[EXCERPT PROVIDED]:
# Hi from NE Scotland



## Nigalius (Apr 7, 2018)

Hi to everyone, I just joined an hour or so ago and did not know this forum existed. For a coffee freak like me that is surprising.

I was born in London and moved here to Scotland in Nov 2010. A lot has happened since being here including nearly dying of Sepsis in March 2015. I was told on discharge that at one time I had a 5% chance of making it.

I moved myself up here in my Skoda Superb and made many trips. On the last trip I bought the coffee machine up here and it was the first thing out of the car so that I could plug it in and 'Flick the Switch'. The machine I brought up here was a Gaggia, sorry, cant remember the model but a bean to cup. That eventually broke and I now own a 'DeLonghi Magnifica S' I absolutely loooove my Espresso's and that is mostly what I drink though I do have a Latte sometimes. The problem is that I love strong coffee and Latte's and Cuppaccino's simply don't have the strength that I like. I dont even know if my machine makes those drinks good and they might be perfect but not strong enough for me. I often drink 8 or 10 Espresso's in one day. I also don't really like coffee from a Cafeteire, again, they are not strong enough for me and the flavour is just not the same. The same goes for those other makers, what are they called, the pots where you put the water in and it kind of filters or seeps through and it is a two piece thing with top screwing onto the bottom.

I have about 5.1/2k of beans here and at least 5 different brands and I am always looking forward to emptying my machine so that I can go on to the next bean.

Ah well, I am waffling on here a bit so will post this and carry on watching the AFL from Aus. I will read the forum in more depth later this arvo.

Cheers Nigel


----------



## GCGlasgow (Jul 27, 2014)

Welcome from Glasgow, where do you get your beans? Plenty of information on here about different roasters.


----------



## MildredM (Feb 13, 2017)

Welcome









What kind of taste are you looking for? When you say strong, do you mean flavourful, and do you prefer dark roasts?


----------



## eddie57 (Mar 21, 2017)

Welcome Nigel


----------

[GIVEN INFORMATION]:

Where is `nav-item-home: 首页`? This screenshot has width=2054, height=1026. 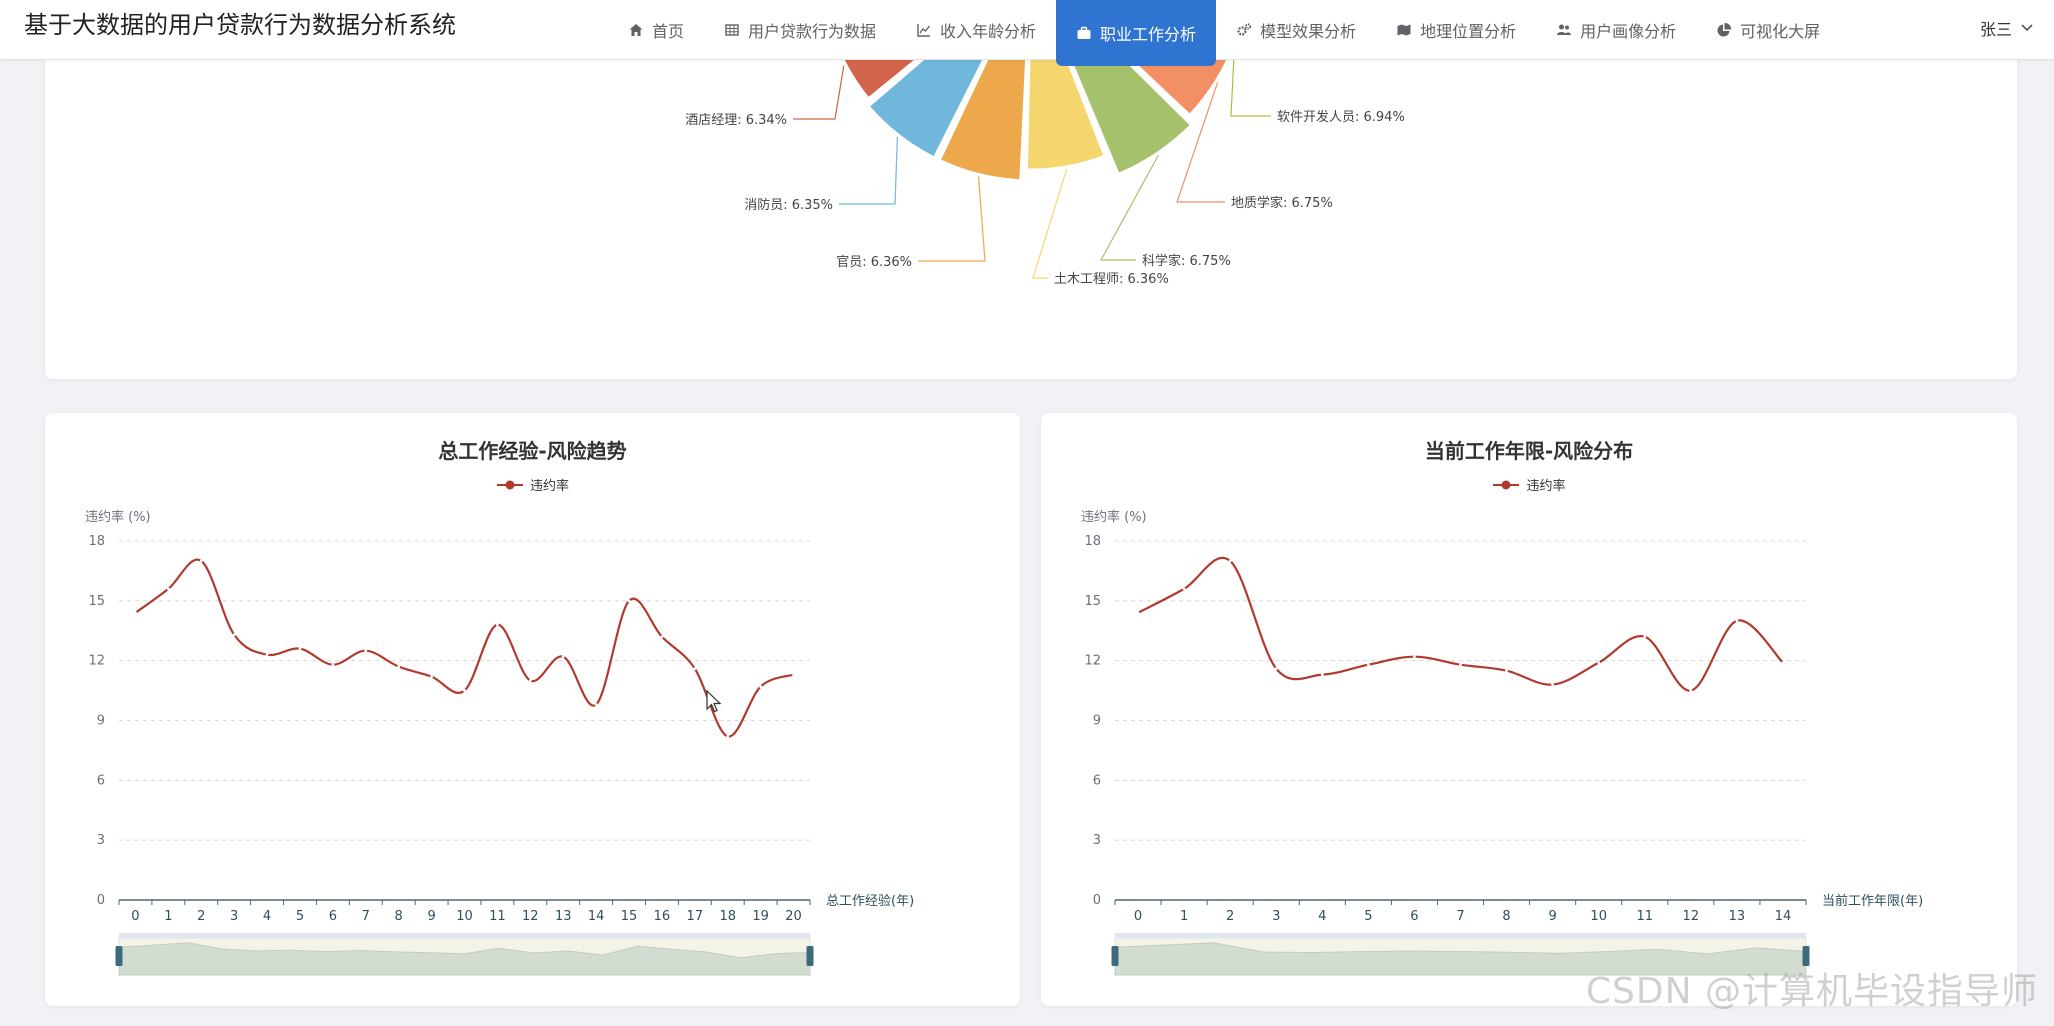
nav-item-home: 首页 is located at coordinates (656, 30).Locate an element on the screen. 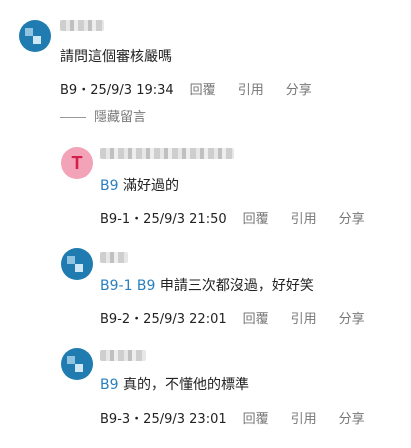  floor-number: B9-1 is located at coordinates (116, 220).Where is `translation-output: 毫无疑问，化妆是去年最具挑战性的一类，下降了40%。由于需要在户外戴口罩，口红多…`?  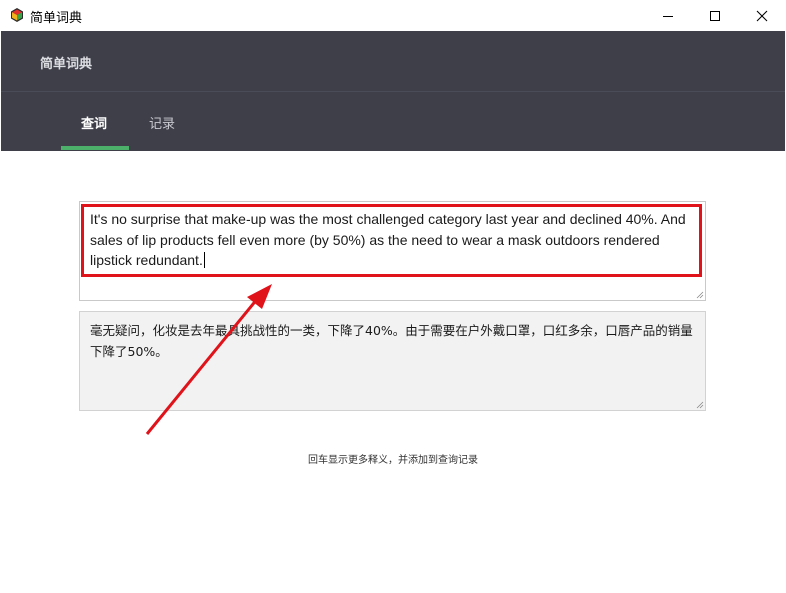 translation-output: 毫无疑问，化妆是去年最具挑战性的一类，下降了40%。由于需要在户外戴口罩，口红多… is located at coordinates (392, 361).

[TASK INSTRUCTIONS]:
a) Please transcribe the forum thread between "## Nigalius (Apr" and "that is surprising.", inclusive.
b) Give the usernames of everyone who posted in the forum thread.
c) Answer these from the forum thread:
(i) In what month and year did Nigel move to Scotland?
(ii) What car did he use for the move?
(iii) What city does GCGlasgow send a welcome from?
The material was drawn from a different source than the forum thread.

[SOLUTIONS TO EACH TASK]:
a)
## Nigalius (Apr 7, 2018)

Hi to everyone, I just joined an hour or so ago and did not know this forum existed. For a coffee freak like me that is surprising.

b) Nigalius, GCGlasgow, MildredM, eddie57

c)
(i) November 2010
(ii) A Skoda Superb
(iii) Glasgow